* Start Dataset entries *

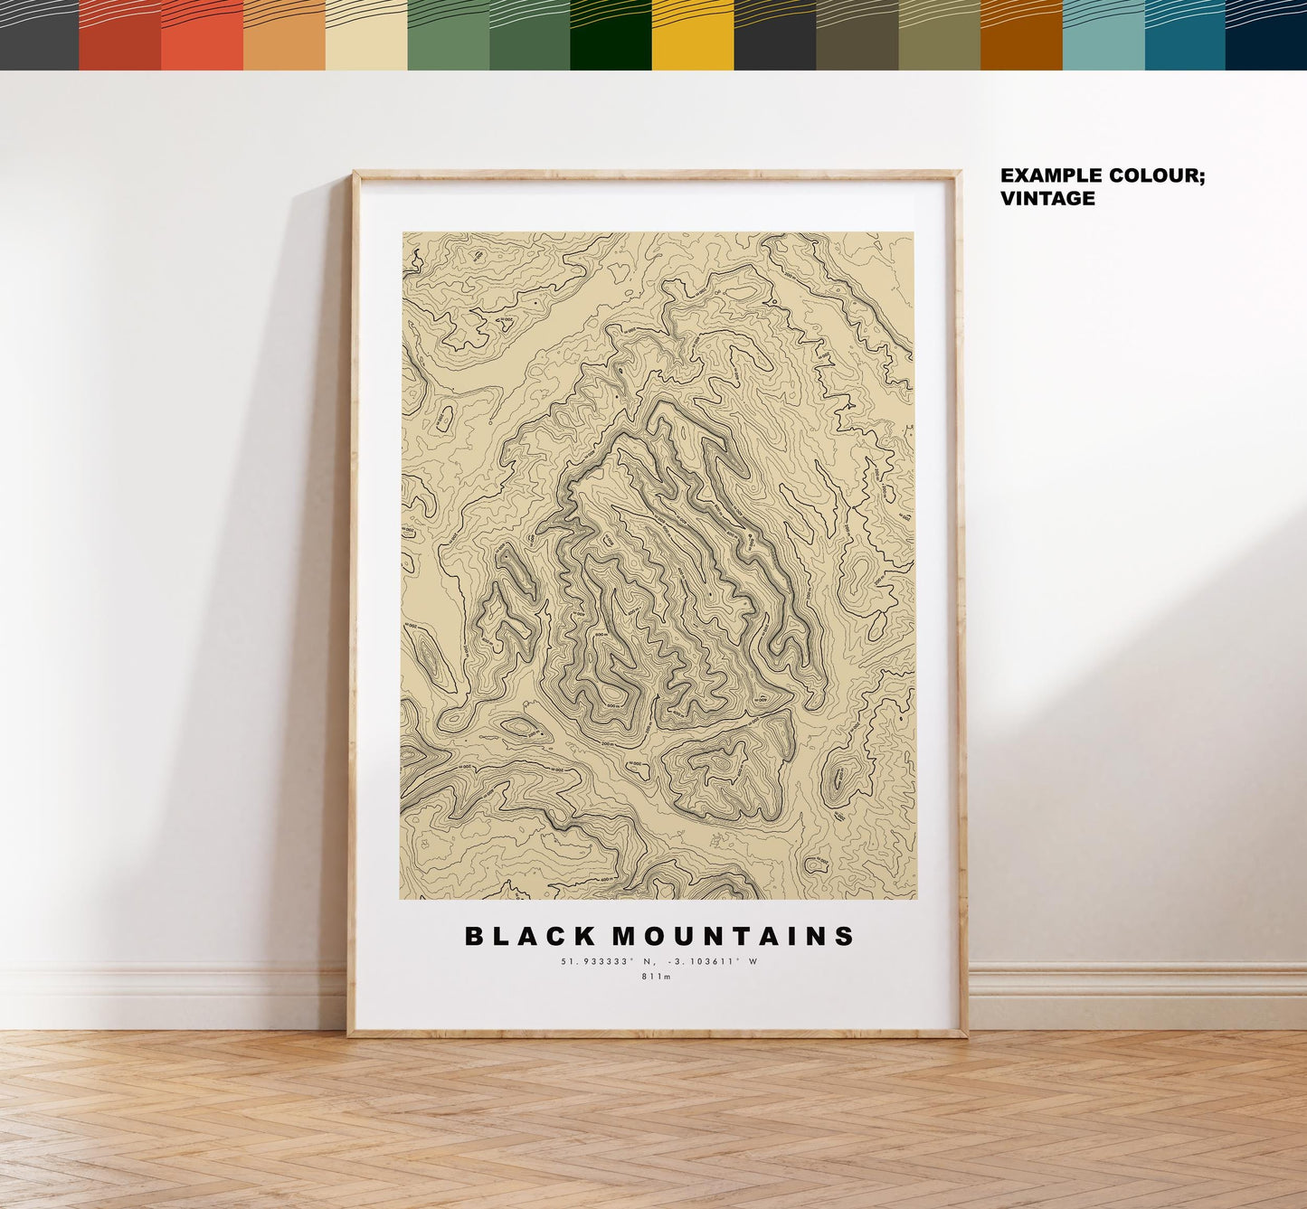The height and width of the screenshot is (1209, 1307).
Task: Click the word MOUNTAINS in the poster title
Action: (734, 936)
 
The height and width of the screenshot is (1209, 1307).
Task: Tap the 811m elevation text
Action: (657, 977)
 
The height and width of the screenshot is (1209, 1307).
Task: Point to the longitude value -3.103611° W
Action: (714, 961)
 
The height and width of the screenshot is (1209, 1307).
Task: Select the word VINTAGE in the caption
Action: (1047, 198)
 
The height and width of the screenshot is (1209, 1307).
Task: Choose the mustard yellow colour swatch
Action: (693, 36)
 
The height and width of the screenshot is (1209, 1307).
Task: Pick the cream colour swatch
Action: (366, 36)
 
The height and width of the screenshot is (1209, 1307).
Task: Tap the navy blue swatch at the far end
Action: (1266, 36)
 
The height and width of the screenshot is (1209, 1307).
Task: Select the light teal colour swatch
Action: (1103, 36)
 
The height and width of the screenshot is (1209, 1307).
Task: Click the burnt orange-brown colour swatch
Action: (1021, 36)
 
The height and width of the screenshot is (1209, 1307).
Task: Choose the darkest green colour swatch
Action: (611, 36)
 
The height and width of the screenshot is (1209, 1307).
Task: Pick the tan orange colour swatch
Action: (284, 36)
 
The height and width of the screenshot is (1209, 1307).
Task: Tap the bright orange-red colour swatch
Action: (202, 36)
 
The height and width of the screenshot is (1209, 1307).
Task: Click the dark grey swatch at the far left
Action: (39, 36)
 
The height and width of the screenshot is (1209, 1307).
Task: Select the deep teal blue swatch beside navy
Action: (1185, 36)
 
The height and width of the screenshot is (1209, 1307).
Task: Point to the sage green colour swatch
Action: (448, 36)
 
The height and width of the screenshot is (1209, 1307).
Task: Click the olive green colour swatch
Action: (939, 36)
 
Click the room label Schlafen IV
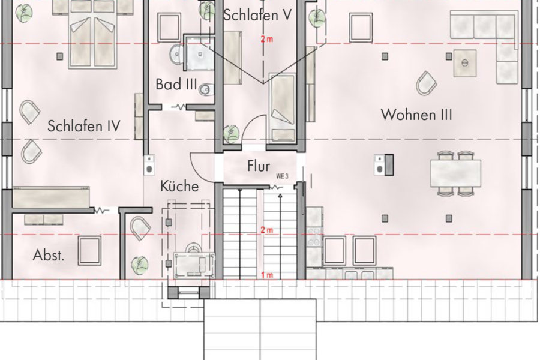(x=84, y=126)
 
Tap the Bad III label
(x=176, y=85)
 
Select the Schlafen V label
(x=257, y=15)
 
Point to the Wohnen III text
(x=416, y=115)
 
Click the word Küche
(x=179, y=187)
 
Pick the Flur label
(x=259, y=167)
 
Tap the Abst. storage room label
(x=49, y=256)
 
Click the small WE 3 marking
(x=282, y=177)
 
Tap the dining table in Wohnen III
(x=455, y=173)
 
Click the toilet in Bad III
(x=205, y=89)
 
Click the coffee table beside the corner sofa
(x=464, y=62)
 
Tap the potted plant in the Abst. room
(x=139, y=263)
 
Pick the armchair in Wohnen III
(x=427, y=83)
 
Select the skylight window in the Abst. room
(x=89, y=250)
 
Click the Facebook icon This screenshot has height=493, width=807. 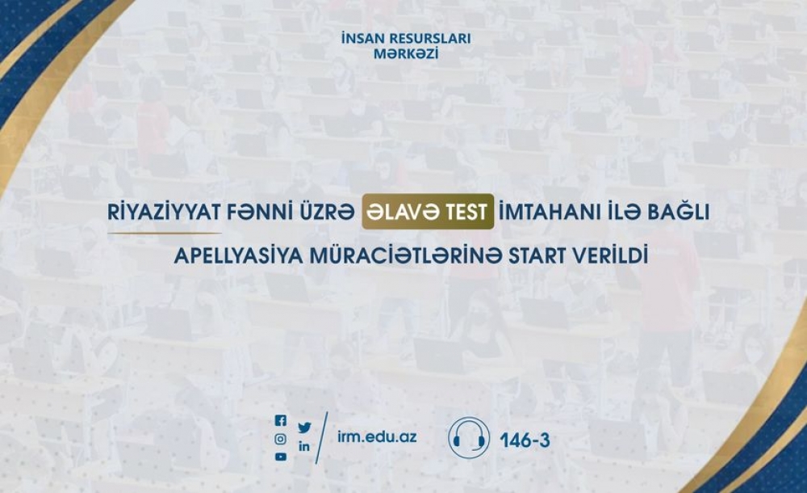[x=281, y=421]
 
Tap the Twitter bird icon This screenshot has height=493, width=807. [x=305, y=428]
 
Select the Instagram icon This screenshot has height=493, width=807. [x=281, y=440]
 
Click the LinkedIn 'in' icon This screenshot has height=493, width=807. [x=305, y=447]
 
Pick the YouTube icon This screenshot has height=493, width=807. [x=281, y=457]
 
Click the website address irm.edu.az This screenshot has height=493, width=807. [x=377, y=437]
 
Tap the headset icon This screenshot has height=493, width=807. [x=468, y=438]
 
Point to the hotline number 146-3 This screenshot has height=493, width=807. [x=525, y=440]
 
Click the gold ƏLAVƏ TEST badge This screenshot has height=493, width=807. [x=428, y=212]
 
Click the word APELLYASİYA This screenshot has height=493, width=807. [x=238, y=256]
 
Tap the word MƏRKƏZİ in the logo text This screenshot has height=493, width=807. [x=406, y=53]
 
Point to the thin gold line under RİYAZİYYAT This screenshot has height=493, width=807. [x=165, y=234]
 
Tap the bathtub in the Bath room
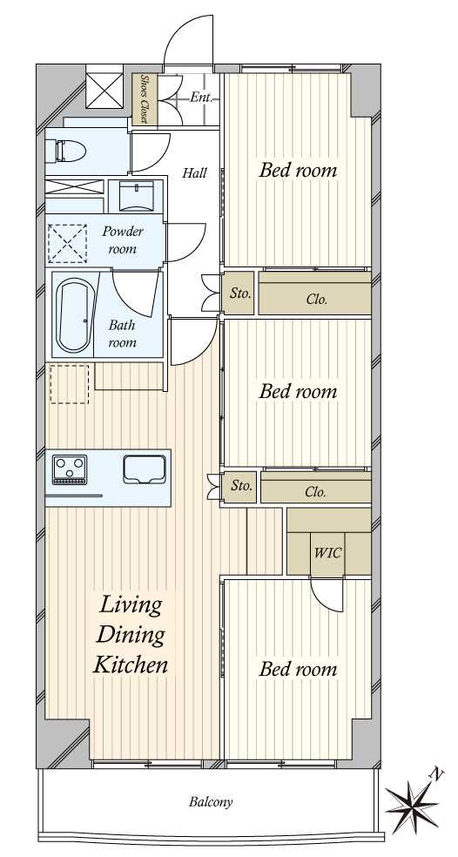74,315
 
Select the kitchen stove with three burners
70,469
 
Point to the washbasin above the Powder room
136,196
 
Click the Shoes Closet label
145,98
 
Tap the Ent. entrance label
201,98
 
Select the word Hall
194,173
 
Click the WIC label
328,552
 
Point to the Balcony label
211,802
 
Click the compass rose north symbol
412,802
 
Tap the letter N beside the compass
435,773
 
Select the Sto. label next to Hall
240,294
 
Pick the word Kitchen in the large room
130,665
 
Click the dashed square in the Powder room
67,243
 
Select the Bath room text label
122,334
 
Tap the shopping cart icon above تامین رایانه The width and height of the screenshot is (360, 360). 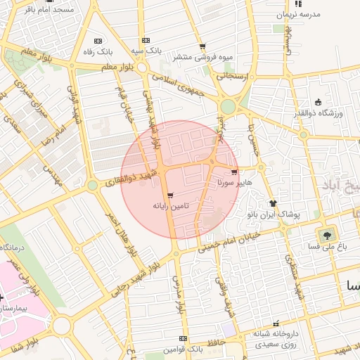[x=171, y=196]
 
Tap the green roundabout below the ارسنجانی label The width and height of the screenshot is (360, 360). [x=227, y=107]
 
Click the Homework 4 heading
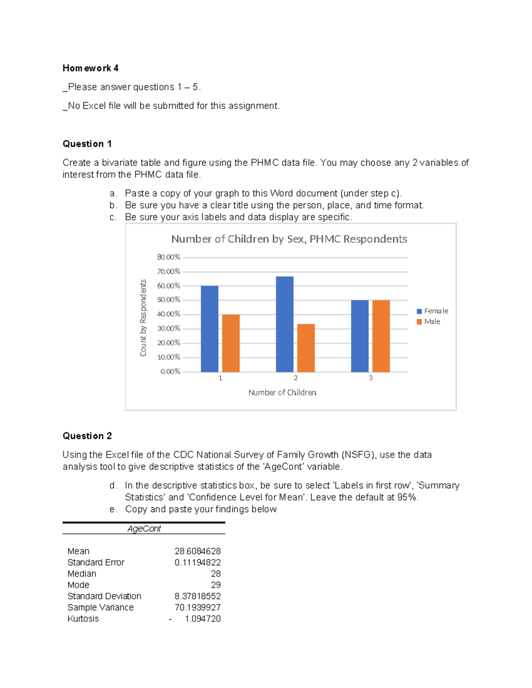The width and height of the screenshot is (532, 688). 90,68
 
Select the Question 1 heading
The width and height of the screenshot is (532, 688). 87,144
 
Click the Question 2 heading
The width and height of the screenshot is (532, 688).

* End Dataset entries *

Exercise task: Filter the items above and copy every line that contains the word "Pick".

Finished exercise:
Task: Pick the cream colour swatch
Task: Pick the tan orange colour swatch
Pick the Flur label
Pick the armchair in Wohnen III
Pick the YouTube icon This screenshot has height=493, width=807. [x=281, y=457]
Pick the word Kitchen in the large room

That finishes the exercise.